--- start of EXTRACTED TEXT ---

Artificial Intelligence has become the defining business story of 2026. Almost every week brings news of another big investment, a powerful new platform or predictions that AI will reshape the workplace.
Much of the debate has focused on jobs and, in this case, whether AI can replace lawyers, accountants, consultants, marketers or recruiters.
Increasingly, however, a different question is exercising management teams: if AI helps complete work in half the time, how should firms charge for it?
It’s a challenge that extends well beyond the legal profession. Across professional and business services, AI is rewriting long-established business models, creating opportunities for some firms but uncomfortable financial pressures for others.
Research by PwC’s latest AI Jobs Barometer found that organisations making the greatest use of AI are achieving productivity growth around 40% higher than those making the least use of it. Rather than simply eliminating jobs, many are growing faster, paying higher wages and investing in higher-value skills.
That is undoubtedly positive, but productivity is only one side of the equation.
For decades, many professional services businesses have generated revenue by charging for specialist expertise and, in many cases, the time taken to deliver it. Whether it’s drafting legal documents, preparing financial reports, carrying out research, designing marketing campaigns or producing technical advice, hours have traditionally translated into income.
Generative AI changes that equation dramatically. Tasks that previously occupied experienced professionals for several hours can now often be completed in a fraction of the time, allowing advisers to focus on analysis, judgement and client relationships rather than routine preparation.
Clients, understandably, are beginning to ask whether those efficiency gains should be reflected in their bills. Many professional firms are already debating whether traditional hourly billing remains sustainable in an AI-enabled world.

--- end of EXTRACTED TEXT ---
--- start of DATASET EXTRACT ---

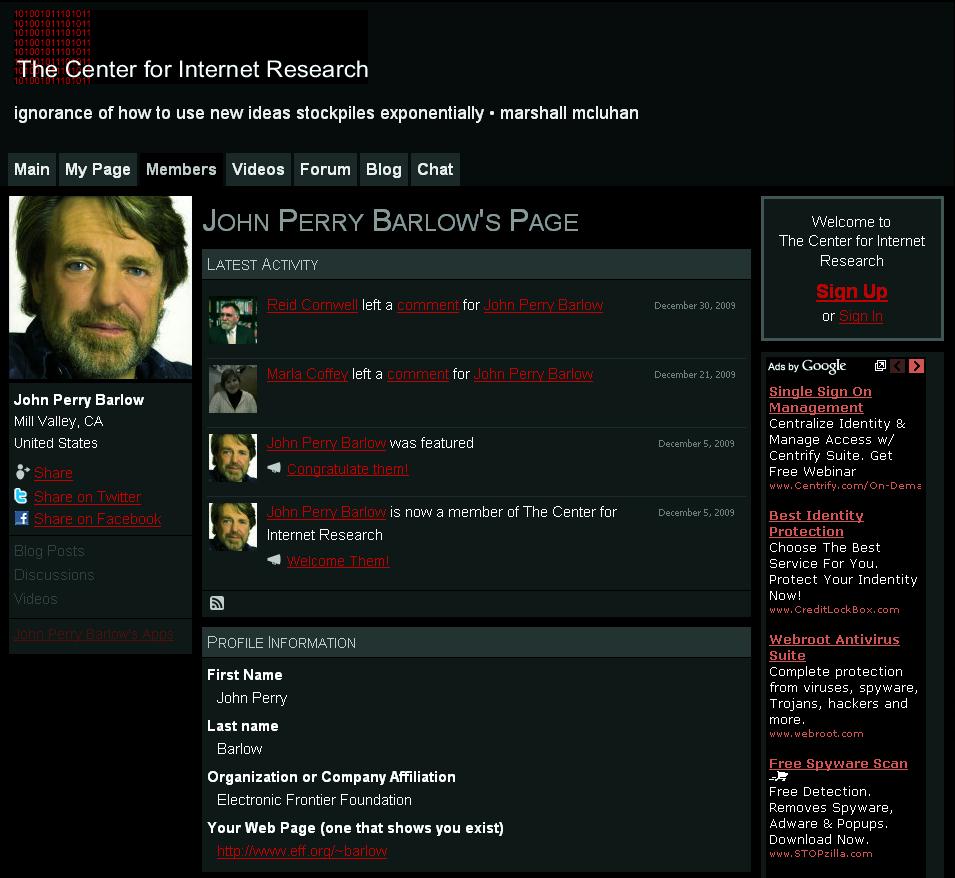Click megaphone icon beside Welcome Them
955x878 pixels.
(x=274, y=560)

--- end of DATASET EXTRACT ---

## WHAT YOU SHOULD DO
Write out the passage of the AI billing text starting at "Artificial Intelligence has" and ending at "marketers or recruiters.".

## SOLUTION
Artificial Intelligence has become the defining business story of 2026. Almost every week brings news of another big investment, a powerful new platform or predictions that AI will reshape the workplace.
Much of the debate has focused on jobs and, in this case, whether AI can replace lawyers, accountants, consultants, marketers or recruiters.